--- DATASET RECORDS Enclosed Below ---

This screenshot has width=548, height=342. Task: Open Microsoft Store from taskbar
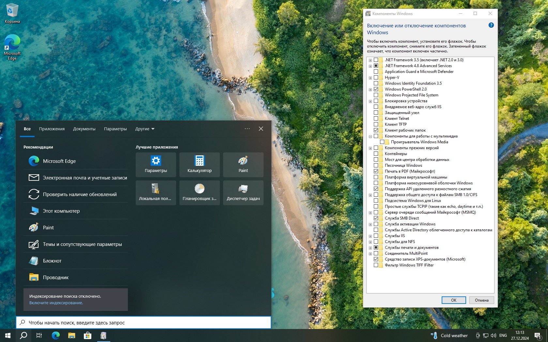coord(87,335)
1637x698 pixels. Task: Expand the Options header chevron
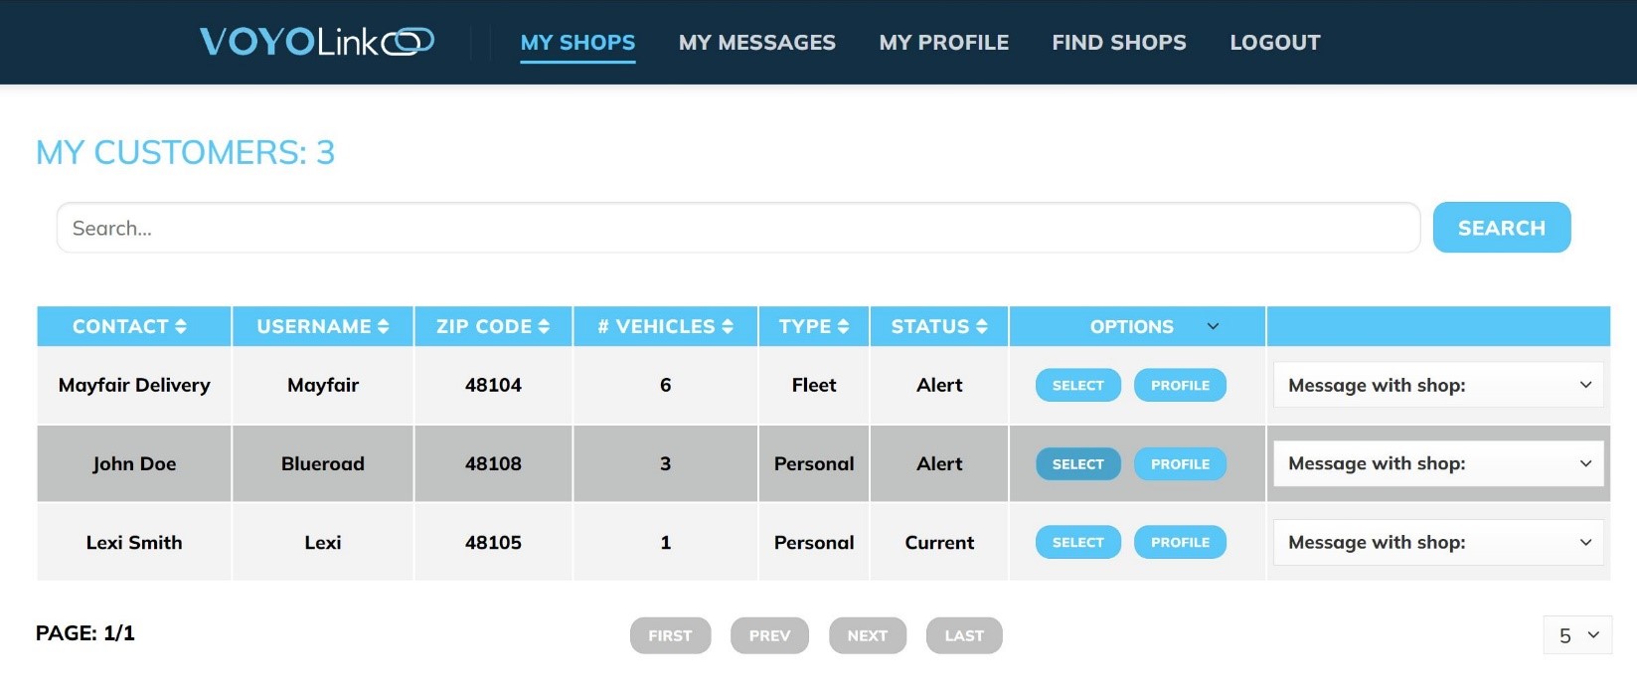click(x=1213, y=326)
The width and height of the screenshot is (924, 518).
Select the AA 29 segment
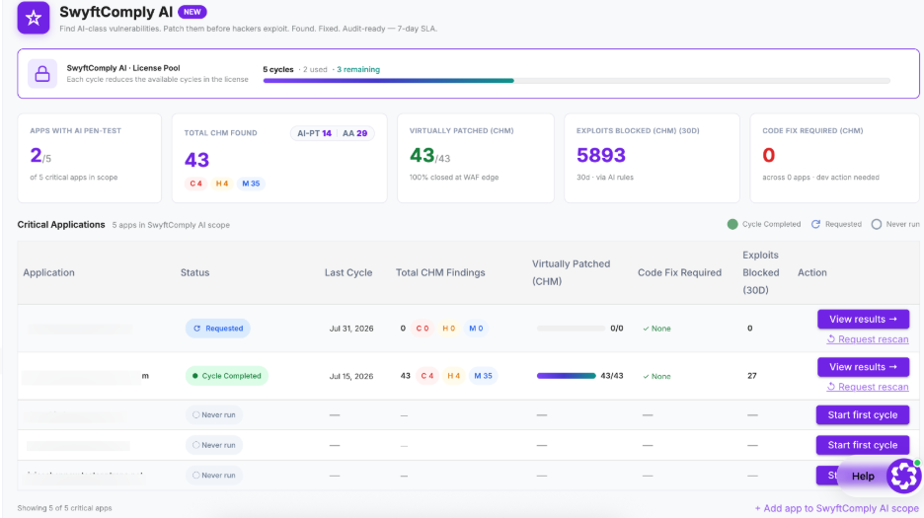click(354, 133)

--- End of Enclosed DATASET RECORDS ---

• [WHAT THE TASK ASKS]:
Transcribe exactly the span of lines from the line holding "The width and" through the last line above, both included. Pictures stay out.

• [EXERCISE SOLUTION]:
The width and height of the screenshot is (924, 518).
Select the AA 29 segment
click(354, 133)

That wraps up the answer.